Rows of pointing data
* * * * * * *
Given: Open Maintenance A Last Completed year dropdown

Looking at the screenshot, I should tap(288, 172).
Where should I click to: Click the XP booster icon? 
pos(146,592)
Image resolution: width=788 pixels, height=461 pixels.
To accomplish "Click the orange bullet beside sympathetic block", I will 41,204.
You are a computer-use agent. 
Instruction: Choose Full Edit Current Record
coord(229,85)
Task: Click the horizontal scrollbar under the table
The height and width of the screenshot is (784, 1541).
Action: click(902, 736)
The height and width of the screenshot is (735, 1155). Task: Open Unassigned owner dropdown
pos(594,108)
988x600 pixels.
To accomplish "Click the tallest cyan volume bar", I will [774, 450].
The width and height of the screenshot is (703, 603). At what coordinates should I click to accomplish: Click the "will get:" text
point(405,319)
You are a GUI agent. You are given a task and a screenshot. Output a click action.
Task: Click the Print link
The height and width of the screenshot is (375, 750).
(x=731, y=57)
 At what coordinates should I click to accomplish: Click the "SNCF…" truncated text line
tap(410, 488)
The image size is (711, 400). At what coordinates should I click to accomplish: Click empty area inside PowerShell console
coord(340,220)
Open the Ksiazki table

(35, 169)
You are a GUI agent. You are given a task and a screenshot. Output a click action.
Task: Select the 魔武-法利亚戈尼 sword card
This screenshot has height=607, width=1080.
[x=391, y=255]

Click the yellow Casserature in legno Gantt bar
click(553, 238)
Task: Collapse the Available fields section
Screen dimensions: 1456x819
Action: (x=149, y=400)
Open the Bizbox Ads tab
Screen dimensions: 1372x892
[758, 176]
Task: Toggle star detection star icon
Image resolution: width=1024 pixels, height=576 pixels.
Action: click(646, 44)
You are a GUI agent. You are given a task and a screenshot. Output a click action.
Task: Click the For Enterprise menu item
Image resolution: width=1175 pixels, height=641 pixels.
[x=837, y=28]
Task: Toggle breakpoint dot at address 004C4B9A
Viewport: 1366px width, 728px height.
* * * * * * *
> What the exercise asks
Extract all of the records above verbatim, keeping every line unchanged.

> Answer in full
Given: Open Maintenance A Last Completed year dropdown

Looking at the screenshot, I should tap(288, 172).
Where should I click to: Click the XP booster icon? 
pos(146,592)
Image resolution: width=788 pixels, height=461 pixels.
To accomplish "Click the orange bullet beside sympathetic block", I will 41,204.
You are a computer-use agent. 
Instruction: Choose Full Edit Current Record
coord(229,85)
Task: Click the horizontal scrollbar under the table
The height and width of the screenshot is (784, 1541).
Action: click(902, 736)
The height and width of the screenshot is (735, 1155). Task: Open Unassigned owner dropdown
pos(594,108)
988x600 pixels.
To accomplish "Click the tallest cyan volume bar", I will [774, 450].
The width and height of the screenshot is (703, 603). At what coordinates should I click to accomplish: Click the "will get:" text
point(405,319)
You are a GUI agent. You are given a task and a screenshot. Output a click action.
Task: Click the Print link
The height and width of the screenshot is (375, 750).
(x=731, y=57)
 At what coordinates should I click to accomplish: Click the "SNCF…" truncated text line
tap(410, 488)
The image size is (711, 400). At what coordinates should I click to accomplish: Click empty area inside PowerShell console
coord(340,220)
Open the Ksiazki table

(35, 169)
You are a GUI agent. You are given a task and a screenshot. Output a click action.
Task: Select the 魔武-法利亚戈尼 sword card
This screenshot has height=607, width=1080.
[x=391, y=255]

Click the yellow Casserature in legno Gantt bar
click(553, 238)
Task: Collapse the Available fields section
Screen dimensions: 1456x819
Action: (x=149, y=400)
Open the Bizbox Ads tab
Screen dimensions: 1372x892
[758, 176]
Task: Toggle star detection star icon
Image resolution: width=1024 pixels, height=576 pixels.
Action: click(646, 44)
You are a GUI agent. You are given a task and a screenshot. Output a click action.
Task: Click the For Enterprise menu item
Image resolution: width=1175 pixels, height=641 pixels.
[x=837, y=28]
Task: Toggle breakpoint dot at address 004C4B9A
Viewport: 1366px width, 728px height.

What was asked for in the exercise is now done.